Return of old humor?
For many years I've taken refuge from modern media's SCREECHING MURDER, living inside the
empathetic and gentle humor of the '30s.
Lately I
saluted the 1933 program Mirth Parade, one of many low-budget offerings that lightened the mood with low-quality humor and high-quality music.
Mirth Parade featured a satirical swami, a Hindu Swede called Yogi Yorgesson. His Swedish dialect was accurate, but his Hindu views weren't. He closed each segment with a punning prayer to the Hindu god Allah.
(This was a common conflation for some reason.)
Yogi Yorgesson specialized in contrived puns:
Q: My husband is Norwegian and he drinks a lot. Should I expect him to be waiting for me when I return from vacation?
A: No, he won't be waiting for you.

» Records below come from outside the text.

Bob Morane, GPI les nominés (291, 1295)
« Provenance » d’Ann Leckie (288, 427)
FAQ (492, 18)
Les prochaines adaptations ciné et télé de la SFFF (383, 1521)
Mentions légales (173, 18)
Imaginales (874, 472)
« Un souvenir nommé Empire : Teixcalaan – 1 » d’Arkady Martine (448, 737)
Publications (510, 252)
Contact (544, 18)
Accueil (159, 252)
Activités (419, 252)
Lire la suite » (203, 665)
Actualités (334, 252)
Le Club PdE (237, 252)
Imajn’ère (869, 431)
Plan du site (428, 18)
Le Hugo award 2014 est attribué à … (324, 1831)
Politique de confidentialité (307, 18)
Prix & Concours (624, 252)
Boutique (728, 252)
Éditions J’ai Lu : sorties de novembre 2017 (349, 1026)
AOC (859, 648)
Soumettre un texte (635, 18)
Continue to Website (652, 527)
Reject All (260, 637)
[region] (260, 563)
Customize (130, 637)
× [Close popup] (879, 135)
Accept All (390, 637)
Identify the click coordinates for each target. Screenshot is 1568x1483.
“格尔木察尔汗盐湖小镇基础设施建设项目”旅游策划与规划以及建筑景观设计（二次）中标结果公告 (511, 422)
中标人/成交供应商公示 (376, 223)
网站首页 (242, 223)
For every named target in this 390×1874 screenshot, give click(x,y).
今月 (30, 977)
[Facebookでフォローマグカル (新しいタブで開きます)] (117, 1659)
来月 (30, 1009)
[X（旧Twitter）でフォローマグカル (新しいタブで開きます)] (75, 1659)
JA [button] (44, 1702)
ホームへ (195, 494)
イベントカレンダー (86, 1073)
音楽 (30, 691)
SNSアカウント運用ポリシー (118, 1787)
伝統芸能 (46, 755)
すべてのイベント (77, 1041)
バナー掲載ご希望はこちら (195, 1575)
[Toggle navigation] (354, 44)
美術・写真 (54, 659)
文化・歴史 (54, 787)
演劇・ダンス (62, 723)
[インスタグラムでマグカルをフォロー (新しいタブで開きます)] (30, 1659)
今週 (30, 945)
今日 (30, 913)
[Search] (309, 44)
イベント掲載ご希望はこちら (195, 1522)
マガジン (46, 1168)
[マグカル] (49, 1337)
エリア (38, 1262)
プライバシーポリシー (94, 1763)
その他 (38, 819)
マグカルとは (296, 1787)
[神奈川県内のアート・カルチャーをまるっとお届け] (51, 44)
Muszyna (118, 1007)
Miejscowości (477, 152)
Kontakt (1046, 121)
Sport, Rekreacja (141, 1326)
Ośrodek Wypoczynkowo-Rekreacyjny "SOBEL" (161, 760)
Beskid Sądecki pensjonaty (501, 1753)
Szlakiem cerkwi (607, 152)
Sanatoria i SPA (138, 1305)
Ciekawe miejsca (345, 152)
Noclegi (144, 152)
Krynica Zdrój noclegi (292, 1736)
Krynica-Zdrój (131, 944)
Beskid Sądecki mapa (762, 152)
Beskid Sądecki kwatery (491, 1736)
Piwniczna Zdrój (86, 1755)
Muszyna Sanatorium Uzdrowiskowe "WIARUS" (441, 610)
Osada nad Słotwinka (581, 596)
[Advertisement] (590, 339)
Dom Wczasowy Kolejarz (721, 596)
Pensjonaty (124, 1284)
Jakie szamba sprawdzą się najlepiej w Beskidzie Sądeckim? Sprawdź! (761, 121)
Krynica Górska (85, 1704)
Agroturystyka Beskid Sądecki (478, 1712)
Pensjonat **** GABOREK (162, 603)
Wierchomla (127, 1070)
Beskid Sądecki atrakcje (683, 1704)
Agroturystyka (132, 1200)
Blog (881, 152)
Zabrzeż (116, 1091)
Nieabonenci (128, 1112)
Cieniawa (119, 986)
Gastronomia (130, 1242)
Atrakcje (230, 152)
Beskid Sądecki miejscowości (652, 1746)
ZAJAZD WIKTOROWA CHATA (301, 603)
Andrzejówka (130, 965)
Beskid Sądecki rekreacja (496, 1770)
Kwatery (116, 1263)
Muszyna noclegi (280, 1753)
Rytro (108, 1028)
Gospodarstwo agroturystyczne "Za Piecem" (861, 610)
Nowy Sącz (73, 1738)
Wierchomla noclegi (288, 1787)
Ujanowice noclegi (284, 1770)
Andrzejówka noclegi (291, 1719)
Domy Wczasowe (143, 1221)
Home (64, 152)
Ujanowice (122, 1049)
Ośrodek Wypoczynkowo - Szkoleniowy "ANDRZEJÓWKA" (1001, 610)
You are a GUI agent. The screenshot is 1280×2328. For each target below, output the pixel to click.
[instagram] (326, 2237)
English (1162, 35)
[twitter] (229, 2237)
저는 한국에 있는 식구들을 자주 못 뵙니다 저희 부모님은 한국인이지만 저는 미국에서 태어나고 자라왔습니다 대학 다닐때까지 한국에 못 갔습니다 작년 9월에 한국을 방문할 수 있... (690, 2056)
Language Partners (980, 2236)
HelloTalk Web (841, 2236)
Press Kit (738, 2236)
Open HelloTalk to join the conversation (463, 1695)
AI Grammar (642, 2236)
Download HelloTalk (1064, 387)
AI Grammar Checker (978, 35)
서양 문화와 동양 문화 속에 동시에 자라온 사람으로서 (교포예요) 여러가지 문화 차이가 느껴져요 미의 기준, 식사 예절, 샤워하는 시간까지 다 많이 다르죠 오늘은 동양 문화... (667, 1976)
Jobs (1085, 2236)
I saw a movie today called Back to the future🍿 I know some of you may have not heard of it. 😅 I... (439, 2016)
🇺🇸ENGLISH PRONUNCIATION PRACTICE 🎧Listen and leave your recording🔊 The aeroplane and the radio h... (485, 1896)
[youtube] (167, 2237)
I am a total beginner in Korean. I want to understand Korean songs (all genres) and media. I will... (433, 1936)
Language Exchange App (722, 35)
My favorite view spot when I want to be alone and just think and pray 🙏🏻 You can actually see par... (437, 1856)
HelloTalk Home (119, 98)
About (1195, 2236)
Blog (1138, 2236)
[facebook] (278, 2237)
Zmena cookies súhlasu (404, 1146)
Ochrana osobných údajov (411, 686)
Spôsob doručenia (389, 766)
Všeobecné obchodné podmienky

Norse is Norse and souse is souse, and never the train shall meet.
He also delved into the edges of politics at times, with a pun about the Ku Klux Klan being Dumb Klux. (Partisan politics was
illegal on radio in the '30s, so jokes against one party were impossible.)
= = = = =
Kevin Barrett interviewed a modern comic who seems to be echoing Yogi Yorgesson intentionally or not.
He's a Jew posing as Swami Beyondananda. He calls one of his channels
OM Times Radio, an explicit echo. He also specializes in contrived puns, a little too densely for my taste. Every sentence includes a contrivance like "Notsee America: spelled N-O-T-S-E-E."
If you have to explain it, taint funny, McGee.
Despite the contrivance, I solidly support his purpose. For the last 30 years all entertainment has simply been FUCK TRUMP. "Comedians" no longer try for anything remotely resembling humor. They've become pure
court jesters, reinforcing the aristocratic need to KILL ALL PEASANTS.
Incidentally, one of the Swami's blogs redirects to a Chinese site that AVG halts for malware. Makes me wonder if he's paying attention to his productions.